Países desenvolvidos e emergentes criticam projeto da OMC para a indústria
da France Presse, em Genebra
O novo projeto da OMC (Organização Mundial do Comércio) para a venda de produtos industrializados não foi bem recebido pelos países-membros. Por motivos opostos, Norte e Sul criticaram o texto proposto nesta quinta-feira em Genebra.
A proposta --apresentada no início do mês pelo embaixador do Canadá, Don Stephenson-- foi criticada pelos países ricos, para quem o texto não obriga os grandes países emergentes a abrirem seus mercados, segundo fontes diplomáticas.
"Esse texto cria novas brechas e significa um passo para trás", disseram os representantes europeus na reunião, afirmando que Bruxelas não aceitaria um resultado que não passasse por uma redução das tarifas alfandegárias por parte dos países emergentes.

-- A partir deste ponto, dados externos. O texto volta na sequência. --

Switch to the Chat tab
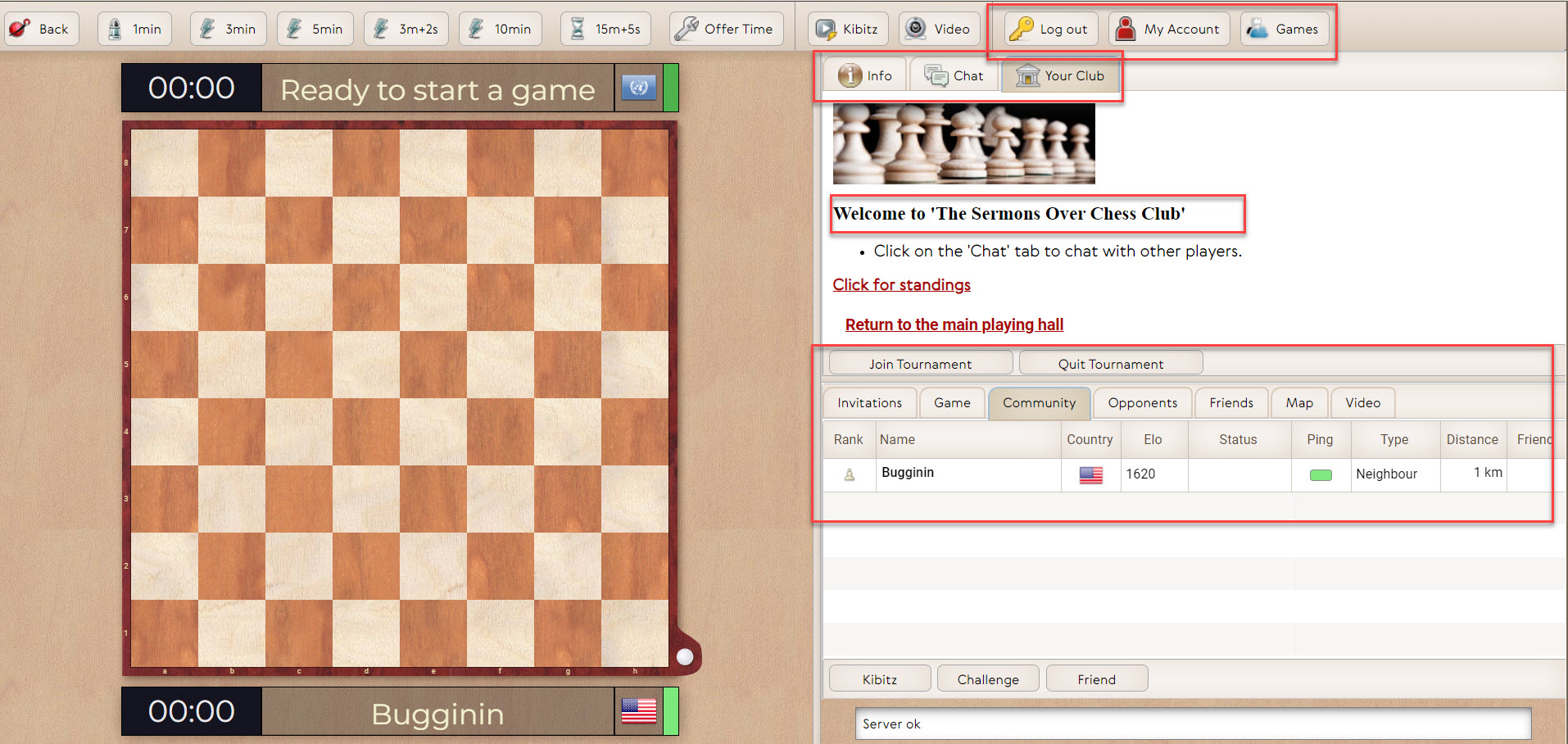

A UE (União Européia) também criticou a possibilidade de conceder um prazo de 15 anos para aplicar o possível acordo entre os membros mais recentes da OMC, como a China.
Por sua vez, os EUA alertaram que não o país não pode aceitar que as nações emergentes mantenham tarifas alfandegárias acima de 23%, limite proposto por Stephenson.
No outro extremo, os países emergentes acham que este limite é muito baixo para eles e acreditam que o documento é benevolente com os países ricos, que deveriam reduzir suas tarifas para 9%.
Segundo o Brasil, a última proposta da OMC é "desproporcional" e prejudica o Sul.
Se a OMC quiser encerrar a Rodada Doha antes do final do ano --com quatro anos de atraso em relação ao programa inicial--, deve conseguir um acordo para a liberalização do comércio de produtos industrializados antes de abril.